* WHAT TO DO:
Everything from the line containing "Task: Tap the POS feed heading" through the last line of the entries needs to be repeated exactly. Pictures must be left out.

* DATA EXCERPTS:
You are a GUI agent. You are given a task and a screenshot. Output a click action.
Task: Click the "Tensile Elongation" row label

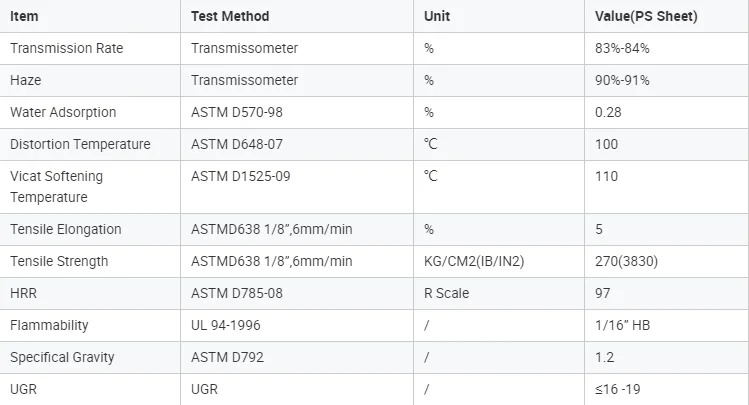click(x=66, y=229)
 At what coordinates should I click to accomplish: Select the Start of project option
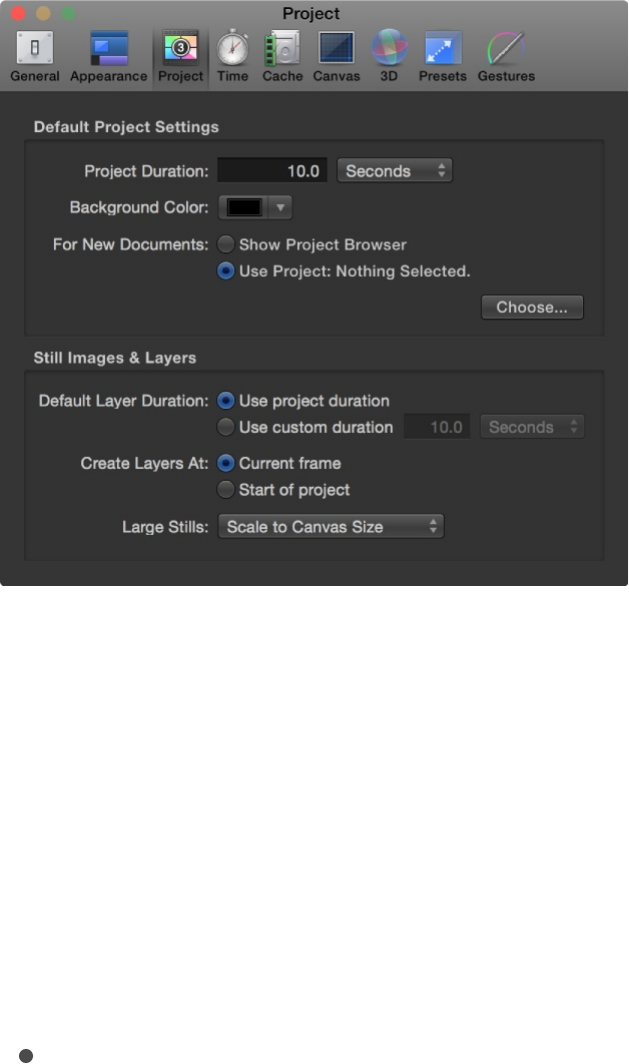227,490
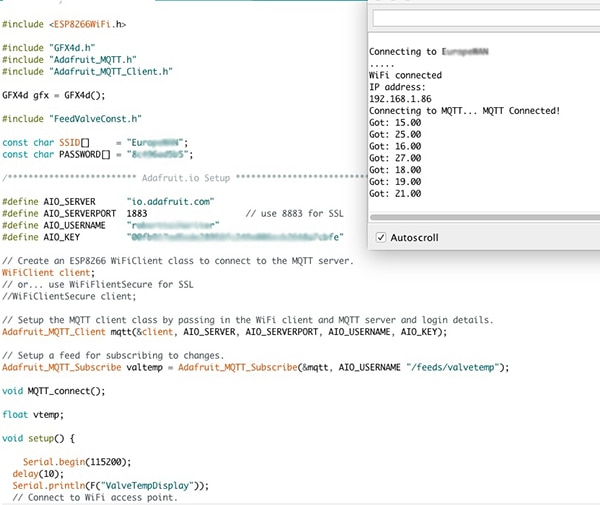Click the 'WiFi connected' output line
The width and height of the screenshot is (600, 505).
tap(405, 75)
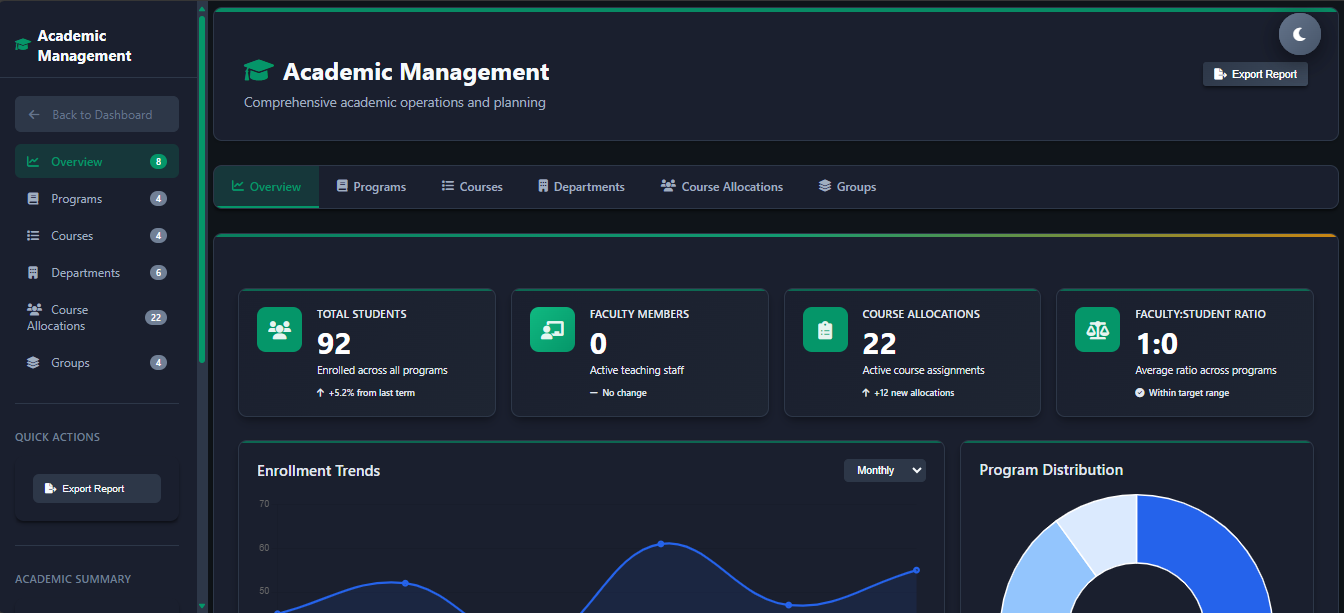Select Course Allocations in the sidebar

(70, 318)
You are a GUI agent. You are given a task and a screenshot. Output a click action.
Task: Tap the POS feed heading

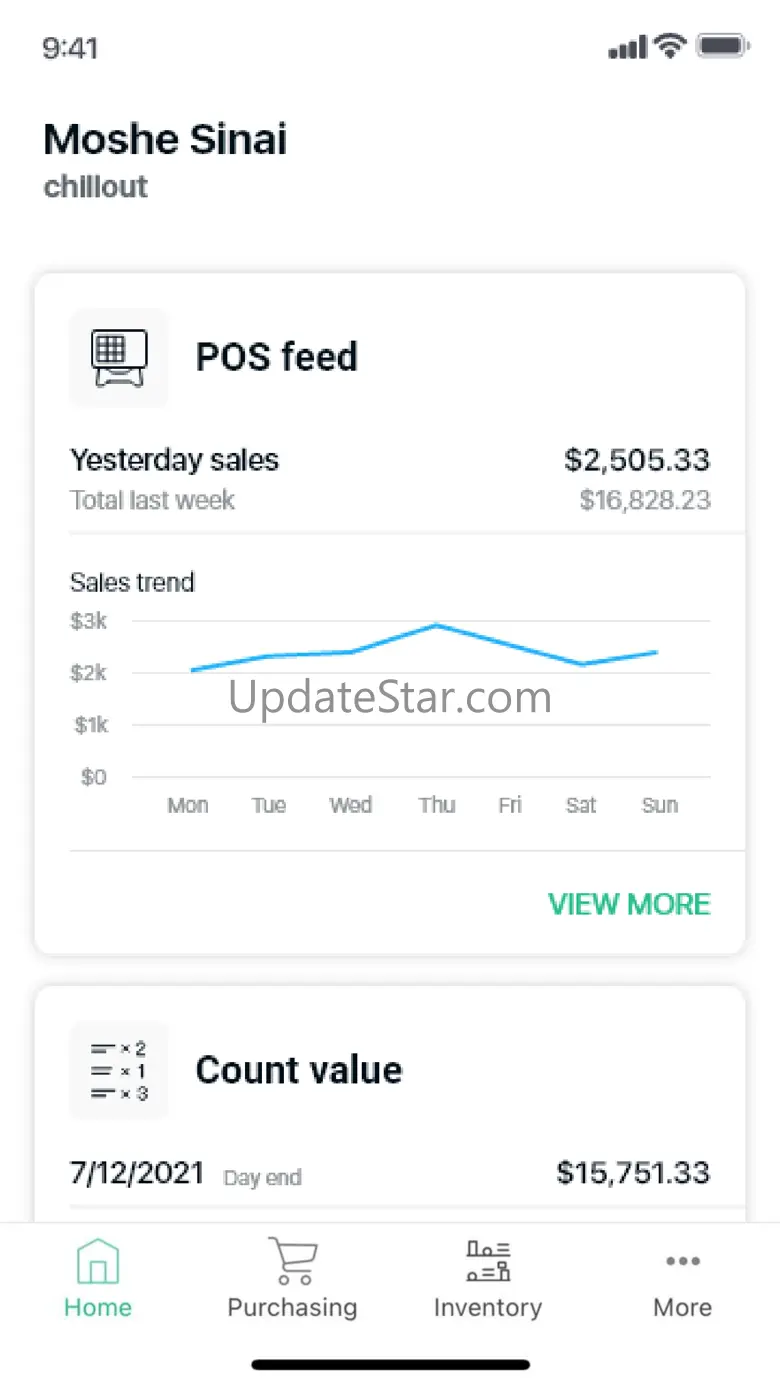click(276, 357)
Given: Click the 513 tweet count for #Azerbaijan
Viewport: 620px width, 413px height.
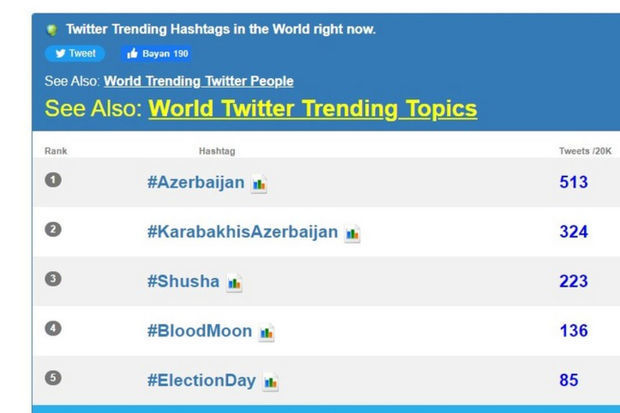Looking at the screenshot, I should pyautogui.click(x=573, y=182).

* SOLVED PROBLEM:
Task: Tap the POS feed heading

click(276, 357)
Given: Click the 513 tweet count for #Azerbaijan
Viewport: 620px width, 413px height.
Looking at the screenshot, I should pyautogui.click(x=573, y=182).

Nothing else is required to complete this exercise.